An Internet of Things (IoT) platform is an incredibly complex piece of software, because it has to solve a number of hard problems:
- Wireless: radio communication is brittle and must conform to strict regulations
- Large scale: networks can have hundreds to thousands of devices
- Low power: devices run on tiny batteries and must be extremely power efficient
- Integration: everything must work together, from tiny ARM Cortex wireless microcontrollers to NodeJS-driven database backends
And all of this has to work, all the time.
How do we at Thingsquare ensure that the our IoT platform keeps working?
The answer is automated testing: every single change that we make to the code needs to go through rigorous automated testing before we accept it into the code base.
Our automated testing framework is integrated into our git workflow: when we make a pull request, that triggers a set of tests that exercise the entire system.
We run 27 parallel test runs for each change. Every test run focuses on a different aspect of the system. The most basic tests make sure that the code compiles without warnings. Some test the backend database logic. Some test the device code, such as making sure that the firmware update mechanism always is 100% stable. Others test the regulatory compliance of the wireless protocols.
Each test runs for between a few minutes and up to an hour. A change is considered valid only if is passes all tests. The output of a test run can be seen below:
The wireless network simulator
The secret sauce that makes us able to run automated testing is our wireless network simulator.
The simulator is able to simulate both the wireless conditions and the nodes that operate the network. We can emulate the code running on each device at such a low level that we can see the power consumption of individual wireless packets. We can also simulate the code at a higher level that allow us to run simulations with hundreds of nodes in a short amount of time.
The simulator uses Javascript to set up test cases and check that the output of the tests is what it is intended to be.
In total, a full test run in the current version of the Thingsquare platform uses 2000+ simulated nodes.
Power consumption
The power consumption of the devices in the system is tested in two ways:
- The simulator measures the power consumed by each device.
- The devices themselves estimate their own power consumption.
The numbers from the simulator and the devices are both compared with pre-set goals that they need to meet. These goals are set so that they will be able run for years on coin cell batteries.
Wireless regulations
The wireless spectrum on the sub-GHz band is regulated by authorities across the world, such as FCC in the US and ETSI in Europe. Products that use the sub-GHz band must follow those regulations.

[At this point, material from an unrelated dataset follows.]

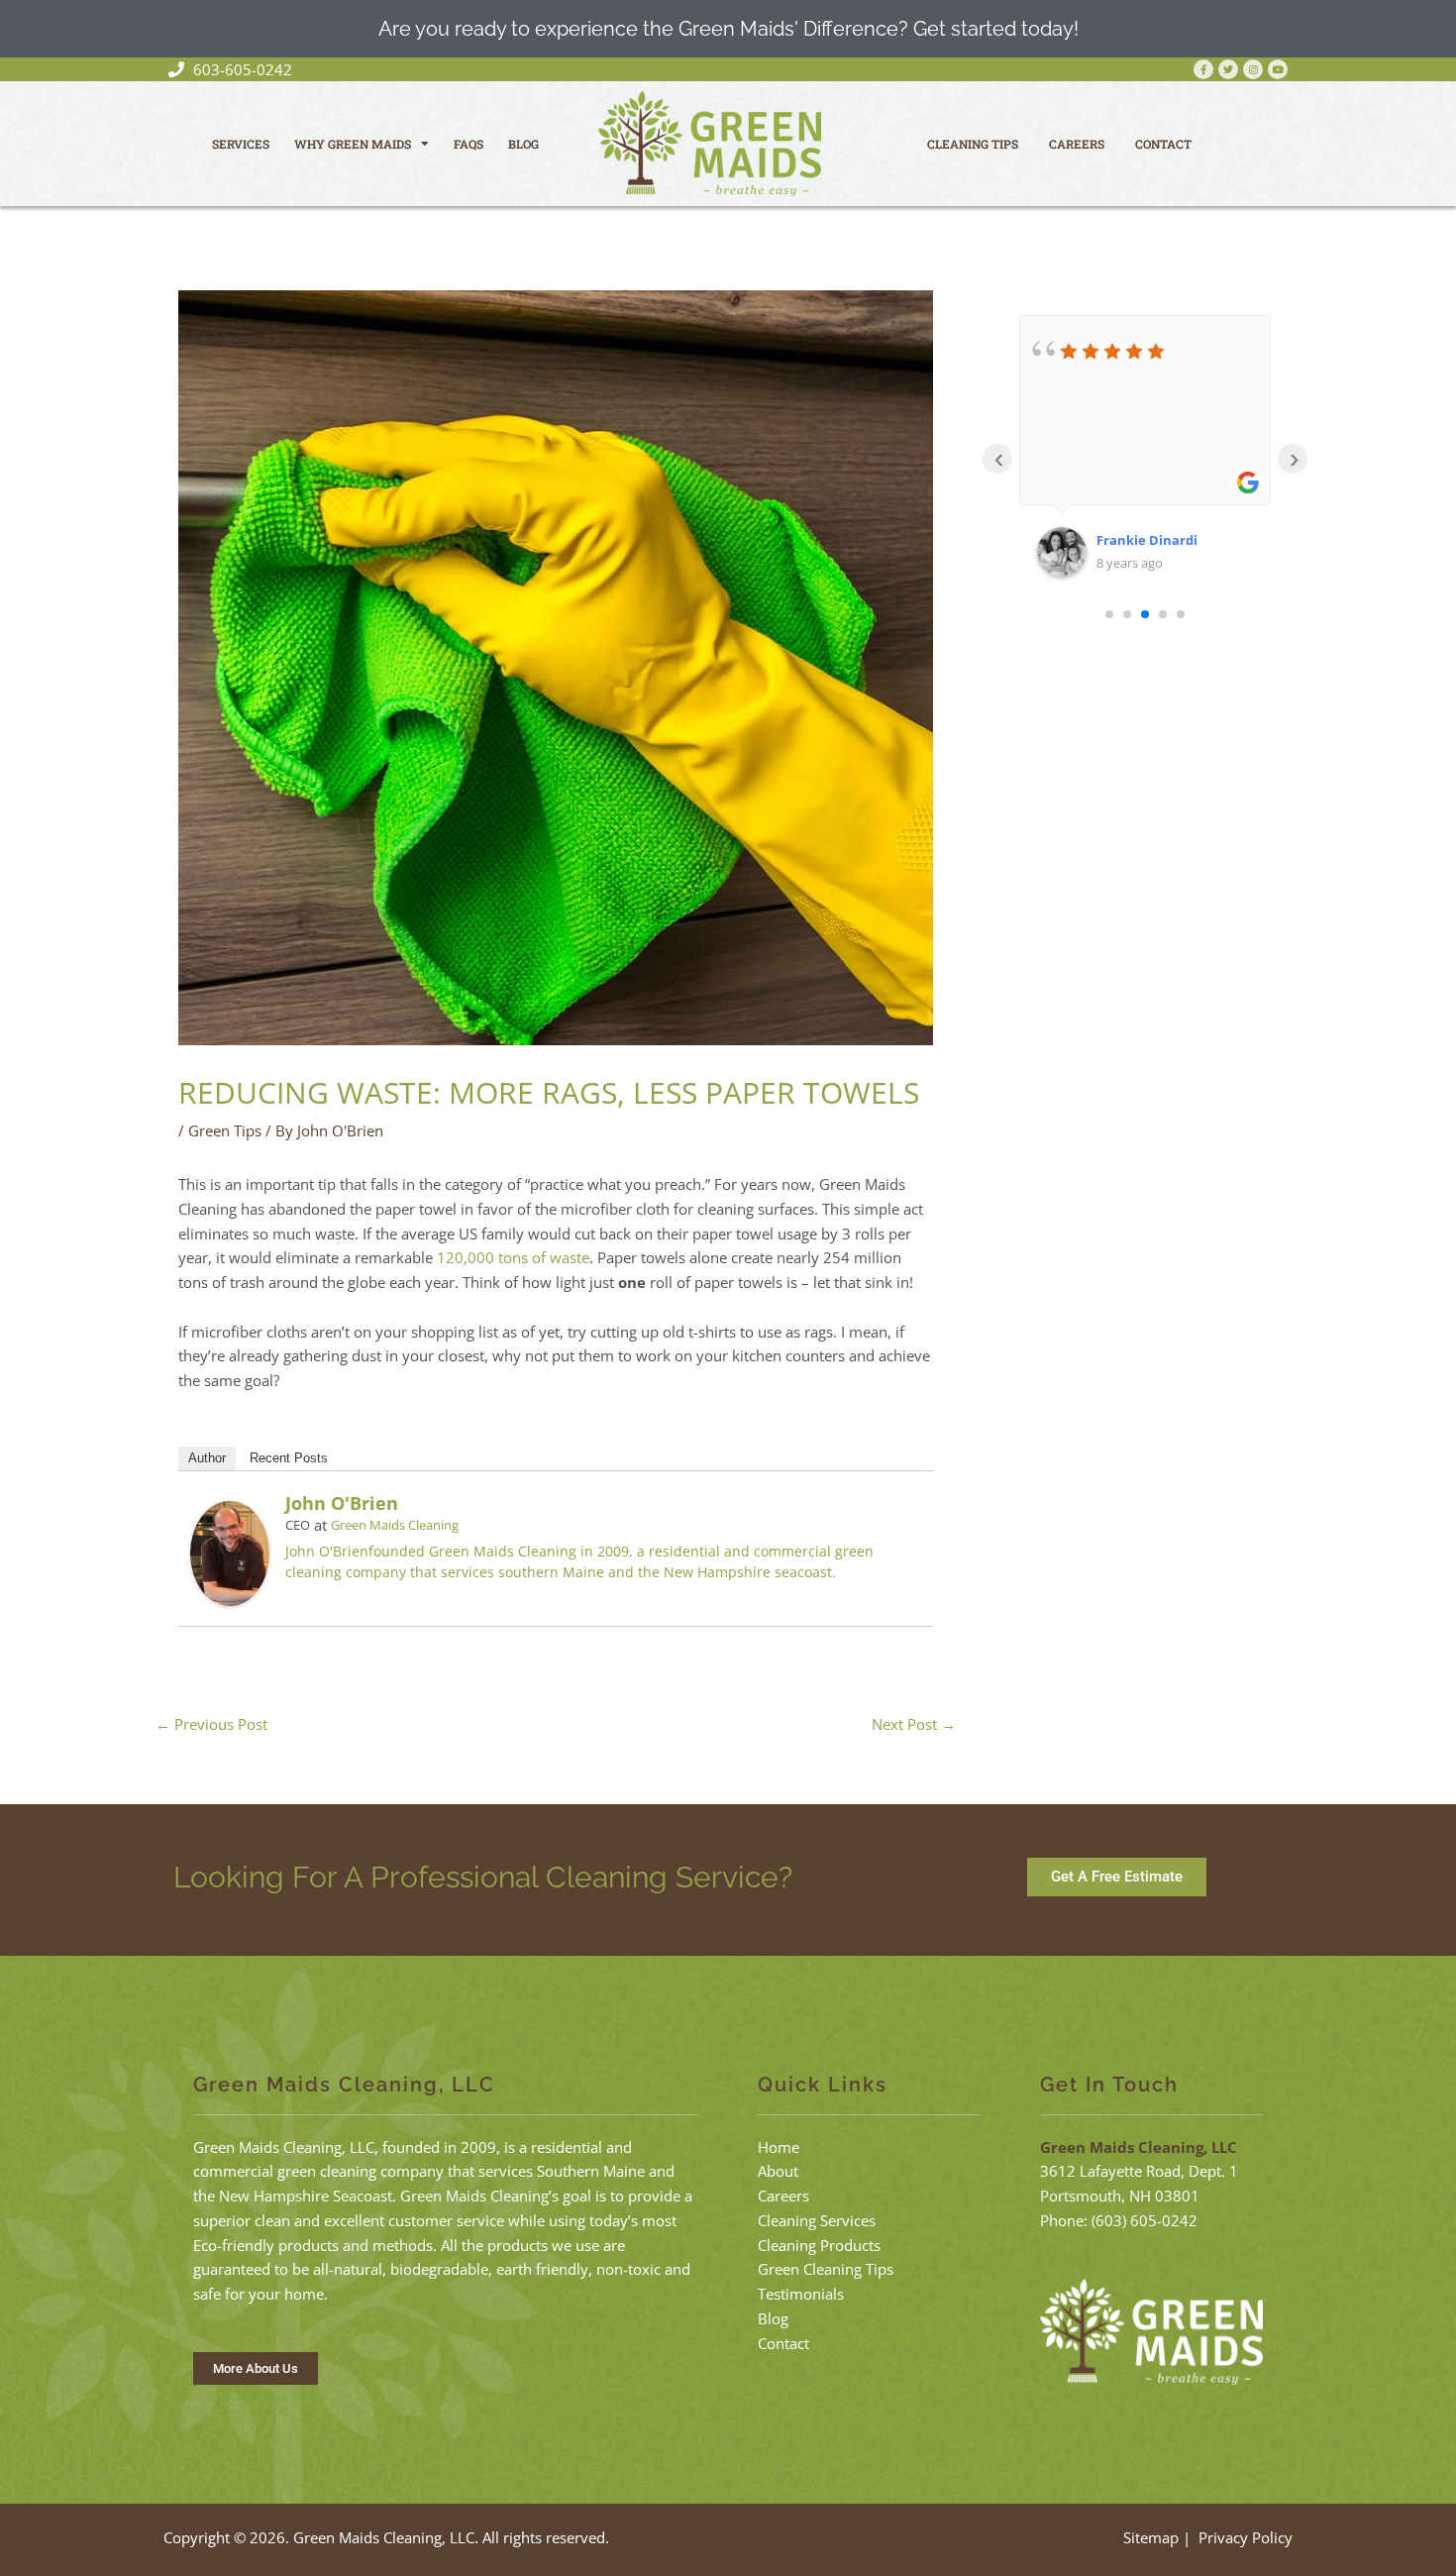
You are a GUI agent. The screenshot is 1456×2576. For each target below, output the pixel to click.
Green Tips (224, 1130)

The Thingsquare IoT platform is designed to comply with these regulations and the automated testing ensures that the regulations are always followed.
To check that the regulations are followed, the simulator keeps track of the time that each simulated node spends on their frequencies. To comply with both the FCC and ETSI regulations, devices may not stay on any individual channel for more than 400 ms before they switch to a different frequency.
Performance
The simulator checks that the performance of the system always conforms to pre-set goals. For example, a 100 hop network should be able to set itself up and send a specified number of messages without problems.
The setup process for new networks is also tested to make sure that it does not take more time than desired.
Over-the-air firmware updates
One of the most crucial pieces of functionality in the system is remote over-the-air (OTA) firmware updates. Without firmware updates, it is impossible to change the functionality of deployed devices.
We test firmware updates in two scenarios:
- individual firmware updates for specific devices
- network-wide firmware updates for a group of devices
For both mechanisms, the devices need to correctly receive the entire firmware binaries that they are to be updated with. This is checked using the standard mechanism by which the correctness of a binary is checked: through a public key crypto mechanism (PKCS #1).
After receiving the new binary over the network, the new binary is booted up to ensure that it works.
Conclusions
An Internet of Things (IoT) platform is a complex piece of software. We need to ensure that the Thingsquare IoT platform always works and performs as expected. We use automated testing on every change that we make to the system.